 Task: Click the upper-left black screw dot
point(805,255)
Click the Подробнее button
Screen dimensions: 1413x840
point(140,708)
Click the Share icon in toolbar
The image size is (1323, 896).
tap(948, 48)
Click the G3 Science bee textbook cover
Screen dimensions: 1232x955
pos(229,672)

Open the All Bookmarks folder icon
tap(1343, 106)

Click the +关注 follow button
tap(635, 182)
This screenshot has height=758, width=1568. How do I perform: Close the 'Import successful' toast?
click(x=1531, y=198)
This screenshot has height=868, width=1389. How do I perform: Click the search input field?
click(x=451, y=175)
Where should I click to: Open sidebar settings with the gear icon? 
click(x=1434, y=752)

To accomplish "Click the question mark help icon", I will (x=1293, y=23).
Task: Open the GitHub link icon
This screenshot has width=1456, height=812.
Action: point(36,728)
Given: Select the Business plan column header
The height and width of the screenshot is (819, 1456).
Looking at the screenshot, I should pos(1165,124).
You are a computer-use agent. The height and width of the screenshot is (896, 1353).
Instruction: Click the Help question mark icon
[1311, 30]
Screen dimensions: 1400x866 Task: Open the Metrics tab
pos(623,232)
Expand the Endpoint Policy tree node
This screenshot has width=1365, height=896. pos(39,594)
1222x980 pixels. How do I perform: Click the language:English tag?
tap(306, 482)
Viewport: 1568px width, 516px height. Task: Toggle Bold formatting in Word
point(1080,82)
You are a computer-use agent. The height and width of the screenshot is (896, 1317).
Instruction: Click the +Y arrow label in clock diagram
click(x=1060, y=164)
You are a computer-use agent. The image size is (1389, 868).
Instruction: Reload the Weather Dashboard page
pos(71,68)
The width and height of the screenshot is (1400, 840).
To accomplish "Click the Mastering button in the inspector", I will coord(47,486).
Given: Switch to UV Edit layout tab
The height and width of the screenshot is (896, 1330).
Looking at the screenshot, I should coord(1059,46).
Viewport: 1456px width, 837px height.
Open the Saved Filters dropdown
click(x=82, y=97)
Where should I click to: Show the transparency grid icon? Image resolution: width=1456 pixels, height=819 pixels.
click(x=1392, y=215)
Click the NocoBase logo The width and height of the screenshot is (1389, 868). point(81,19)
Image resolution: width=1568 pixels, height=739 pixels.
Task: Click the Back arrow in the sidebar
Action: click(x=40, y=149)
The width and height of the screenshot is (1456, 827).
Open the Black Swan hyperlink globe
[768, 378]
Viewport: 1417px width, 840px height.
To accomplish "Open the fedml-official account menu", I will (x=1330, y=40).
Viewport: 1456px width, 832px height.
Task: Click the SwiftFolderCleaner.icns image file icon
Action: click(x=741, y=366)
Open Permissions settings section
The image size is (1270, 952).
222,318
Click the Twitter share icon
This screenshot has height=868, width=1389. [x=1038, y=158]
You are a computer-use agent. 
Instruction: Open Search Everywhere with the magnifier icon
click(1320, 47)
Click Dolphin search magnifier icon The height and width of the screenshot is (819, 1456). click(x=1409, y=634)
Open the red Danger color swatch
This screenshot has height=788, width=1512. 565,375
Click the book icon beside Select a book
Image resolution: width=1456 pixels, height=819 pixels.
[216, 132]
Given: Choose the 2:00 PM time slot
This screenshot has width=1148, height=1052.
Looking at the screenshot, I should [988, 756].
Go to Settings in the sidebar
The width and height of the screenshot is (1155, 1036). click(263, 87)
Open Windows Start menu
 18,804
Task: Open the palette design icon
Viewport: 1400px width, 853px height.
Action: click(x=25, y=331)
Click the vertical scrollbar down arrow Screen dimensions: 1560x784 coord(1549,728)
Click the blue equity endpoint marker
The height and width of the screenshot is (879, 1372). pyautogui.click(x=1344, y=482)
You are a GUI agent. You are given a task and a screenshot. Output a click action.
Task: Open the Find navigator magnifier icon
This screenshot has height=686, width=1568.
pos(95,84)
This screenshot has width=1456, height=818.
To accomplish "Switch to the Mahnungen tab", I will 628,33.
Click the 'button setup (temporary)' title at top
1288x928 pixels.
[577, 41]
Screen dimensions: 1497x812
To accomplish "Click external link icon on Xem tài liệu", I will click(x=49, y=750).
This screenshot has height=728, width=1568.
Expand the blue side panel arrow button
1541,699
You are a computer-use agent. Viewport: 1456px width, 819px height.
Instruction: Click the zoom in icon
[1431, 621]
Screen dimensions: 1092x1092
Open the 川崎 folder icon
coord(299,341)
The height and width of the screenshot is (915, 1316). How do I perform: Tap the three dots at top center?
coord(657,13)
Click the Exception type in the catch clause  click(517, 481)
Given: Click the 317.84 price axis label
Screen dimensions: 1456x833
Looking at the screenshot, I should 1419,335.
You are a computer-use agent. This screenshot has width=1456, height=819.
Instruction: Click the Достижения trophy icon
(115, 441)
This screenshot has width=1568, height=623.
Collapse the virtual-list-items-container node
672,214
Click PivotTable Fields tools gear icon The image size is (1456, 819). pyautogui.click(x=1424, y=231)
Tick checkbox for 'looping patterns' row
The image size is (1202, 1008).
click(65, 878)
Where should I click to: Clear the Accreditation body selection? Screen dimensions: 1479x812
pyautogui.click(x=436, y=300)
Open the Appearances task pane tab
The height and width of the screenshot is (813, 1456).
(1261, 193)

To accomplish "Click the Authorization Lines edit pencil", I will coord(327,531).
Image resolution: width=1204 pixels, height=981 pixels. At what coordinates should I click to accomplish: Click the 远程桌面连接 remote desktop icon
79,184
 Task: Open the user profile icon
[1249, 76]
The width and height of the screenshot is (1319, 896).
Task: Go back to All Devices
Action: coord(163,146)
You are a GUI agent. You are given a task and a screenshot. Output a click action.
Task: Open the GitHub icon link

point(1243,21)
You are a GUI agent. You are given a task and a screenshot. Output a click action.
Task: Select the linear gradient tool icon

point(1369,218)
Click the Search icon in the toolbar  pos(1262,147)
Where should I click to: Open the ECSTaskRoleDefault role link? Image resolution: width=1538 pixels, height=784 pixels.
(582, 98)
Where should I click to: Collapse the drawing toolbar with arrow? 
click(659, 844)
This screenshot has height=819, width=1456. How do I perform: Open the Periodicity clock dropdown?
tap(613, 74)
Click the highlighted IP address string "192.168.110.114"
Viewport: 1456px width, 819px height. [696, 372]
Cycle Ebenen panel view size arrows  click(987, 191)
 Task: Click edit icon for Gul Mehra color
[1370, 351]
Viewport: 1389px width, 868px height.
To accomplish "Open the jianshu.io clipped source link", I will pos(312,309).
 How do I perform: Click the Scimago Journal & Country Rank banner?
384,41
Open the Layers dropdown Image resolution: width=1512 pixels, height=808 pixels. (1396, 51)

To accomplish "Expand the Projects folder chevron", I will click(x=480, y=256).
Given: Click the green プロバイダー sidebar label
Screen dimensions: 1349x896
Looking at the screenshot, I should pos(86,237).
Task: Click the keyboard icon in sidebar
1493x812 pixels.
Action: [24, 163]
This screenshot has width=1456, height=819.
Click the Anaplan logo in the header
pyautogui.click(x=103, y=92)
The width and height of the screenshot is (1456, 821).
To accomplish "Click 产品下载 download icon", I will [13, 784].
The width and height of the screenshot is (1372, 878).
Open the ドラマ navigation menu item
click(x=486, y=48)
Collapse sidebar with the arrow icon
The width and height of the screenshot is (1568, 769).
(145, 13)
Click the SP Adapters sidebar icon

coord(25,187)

* [Assignment]: Take from the listing every line in which the word "Switch" appears.

* [Response box]:
Given: Switch to UV Edit layout tab
To accomplish "Switch to the Mahnungen tab", I will 628,33.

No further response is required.